Thursday, March 29, 2012

The Davistown Museum

The Davistown Museum is a regional tool, art, and history museum with two physical locations in Maine and an extensive website. The Museum and the website provide detailed information on the history of ferrous metallurgy, edge tool manufacturing, the Wooden Age of maritime New England, and the Classic period of American toolmaking that accompanied the advent of the Industrial Revolution. The main Museum complex, including exhibitions, galleries, libraries, and the visitors’ center, is located in Liberty Village, while the office and sculpture gardens are in Hulls Cove (Bar Harbor). Museum exhibitions include The Art of the Edge Tool, the Annual Art Exhibition, an extensive collection of assemblage art, and work by members of the Maine Artists Guild.
The art exhibitions of the Davistown Museum in historic and scenic Liberty, Maine include the creations of over 100 Maine and New England artists on display within the Museum gallery complex. The Museum exhibition is a mix of antiquarian and contemporary artwork in the permanent collection of the Davistown Museum, Maine Artists Guild member creations, and antiquarian fine art consignments for our fund-raising campaign. The Museum is located in the scenic Norumbega hill country; if you are travelling the coast of Maine - follow any of these rivers to their headwaters and you will enter the Davistown Plantation - later the towns of Montville (1807) and Liberty (1827).
The Maine Artists Guild Exhibition consists of work consigned to the galleries by artists in the permanent collection who also participate in the annual exhibition. At the invitation of the curator, H.G. Brack, I recently loaned two pieces of my work to the collection for one year, alongside the work of Louise Nevelson, William Glackens, Milton Avery, Edgar Degas, Jessica Strauss, Kim Bernard and Squidge Liljeblad Davis.

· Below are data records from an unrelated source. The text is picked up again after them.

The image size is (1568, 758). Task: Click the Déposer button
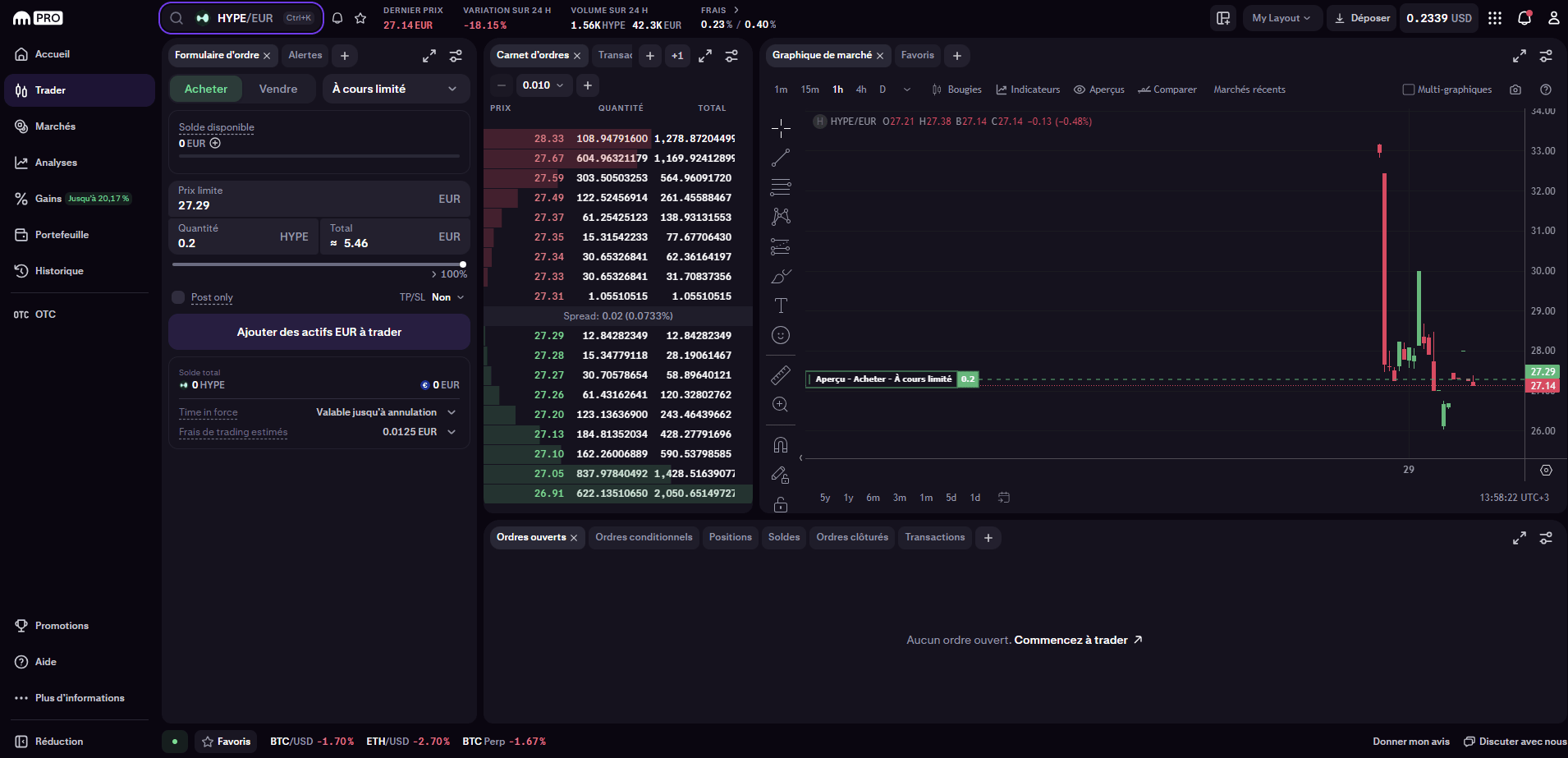click(1361, 17)
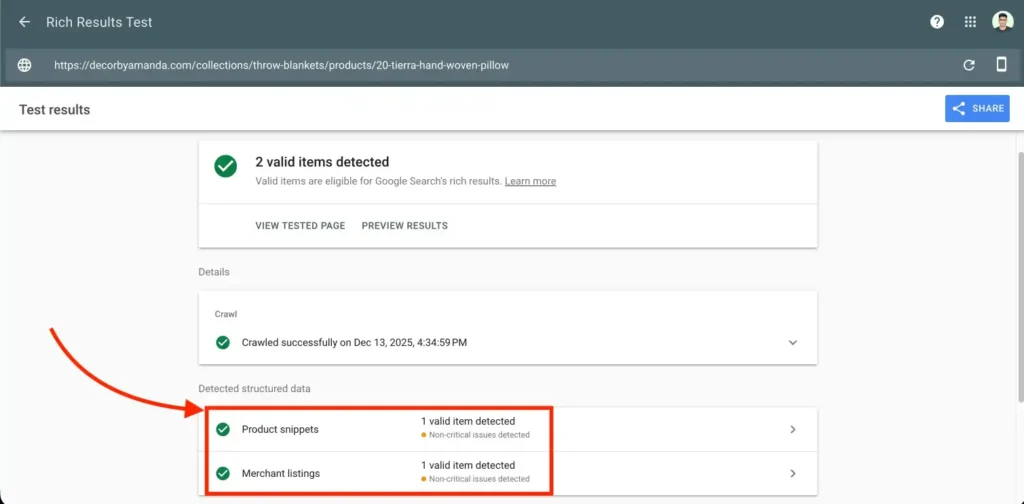Image resolution: width=1024 pixels, height=504 pixels.
Task: Expand the Product snippets row arrow
Action: 793,429
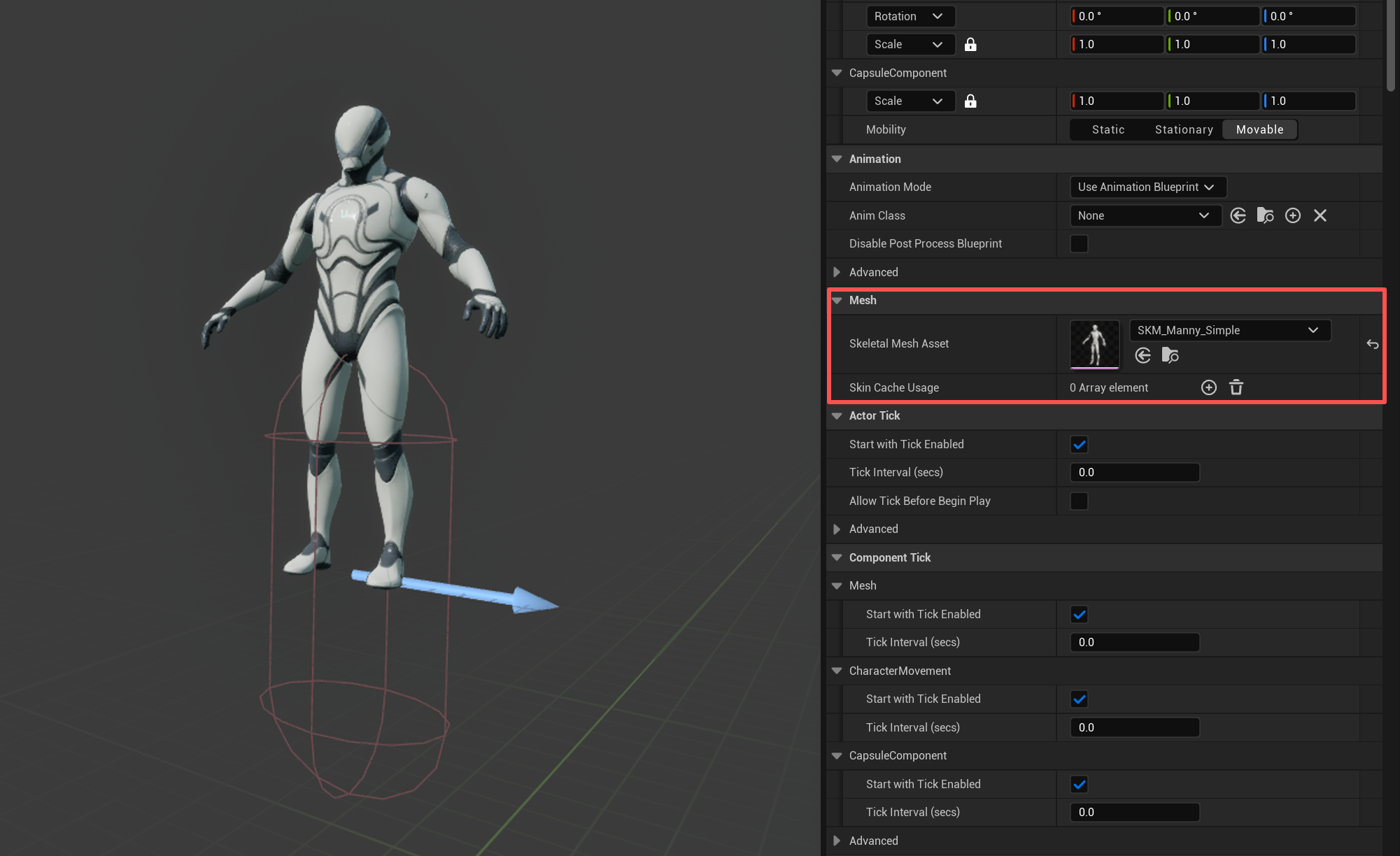This screenshot has width=1400, height=856.
Task: Open the Animation Mode dropdown
Action: point(1147,187)
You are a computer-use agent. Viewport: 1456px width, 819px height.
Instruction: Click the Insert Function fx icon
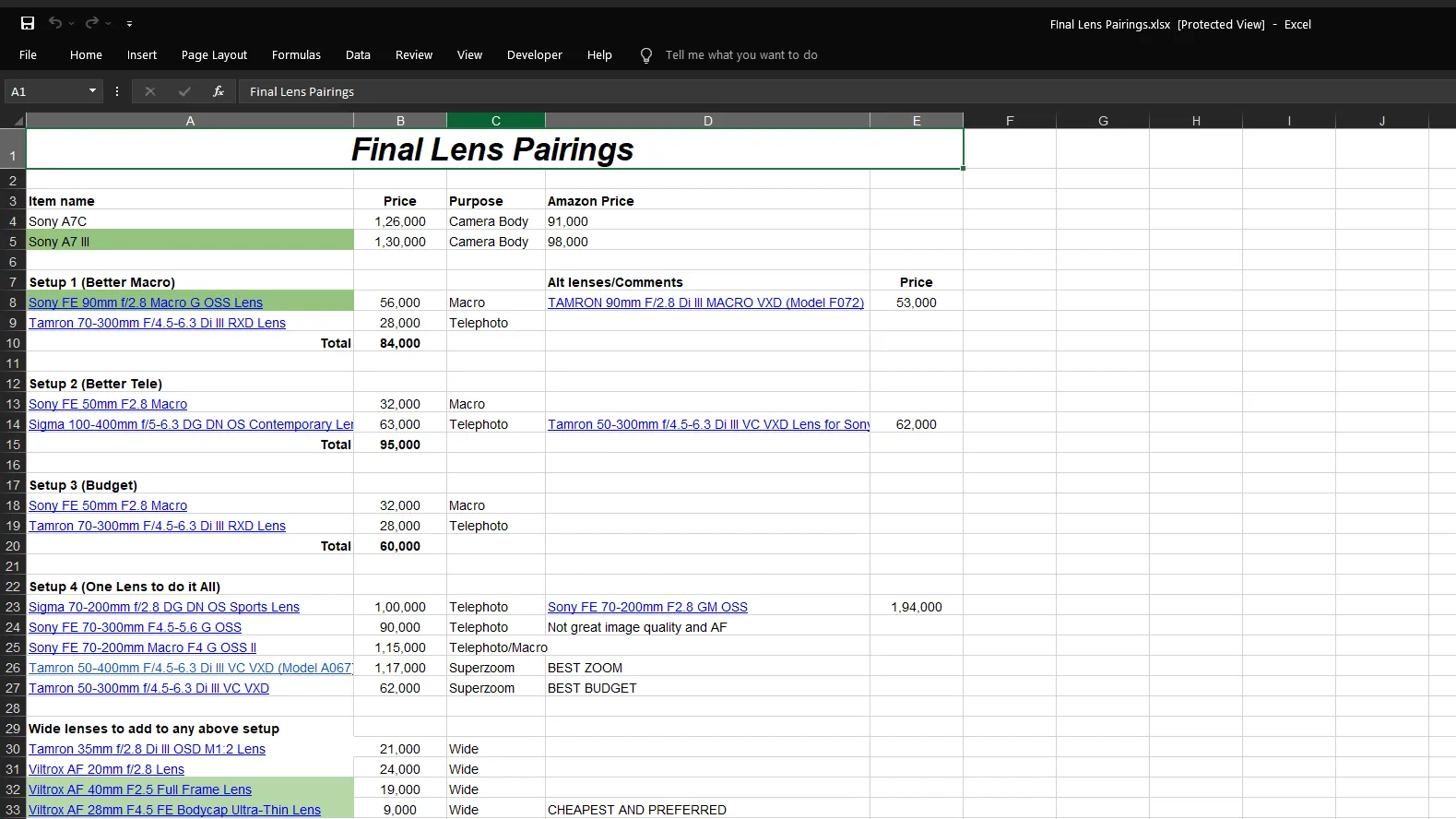click(x=219, y=91)
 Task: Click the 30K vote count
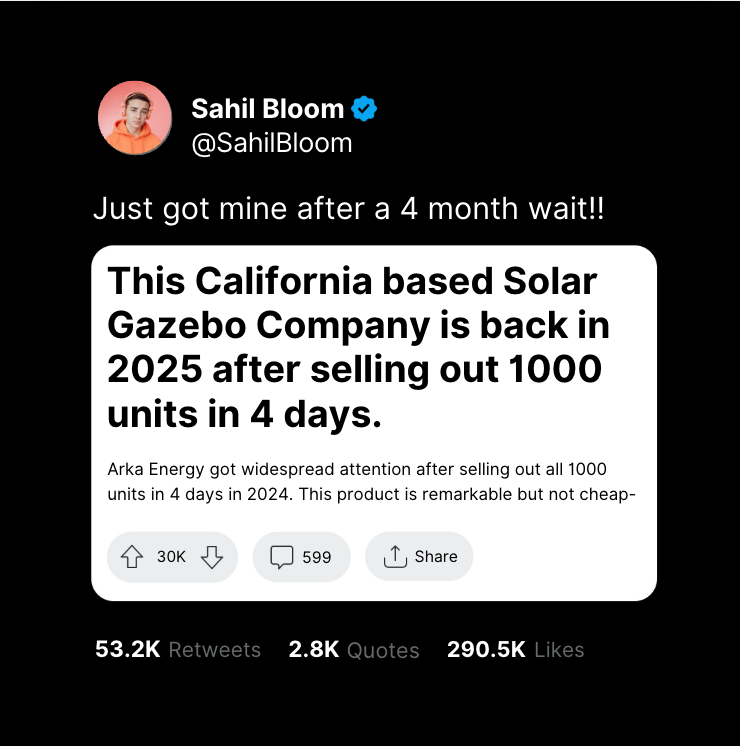coord(171,557)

Both Mr. Brack and the Davistown Museum are worth a visit.

Images: Black Sheep, 36" tall, 2005, Laminated wood and paint; The Walrus Mother, 24" tall, 2008, Mesquite burl, pigment, paint.

2 comments:

Andy Moerlein said...

Wowser Donna! You CAN get there from here it seems!

They picked the best of the best!

Donna Dodson said...

Thanks Andy! What a place it is- I am honored to be in the exhibit.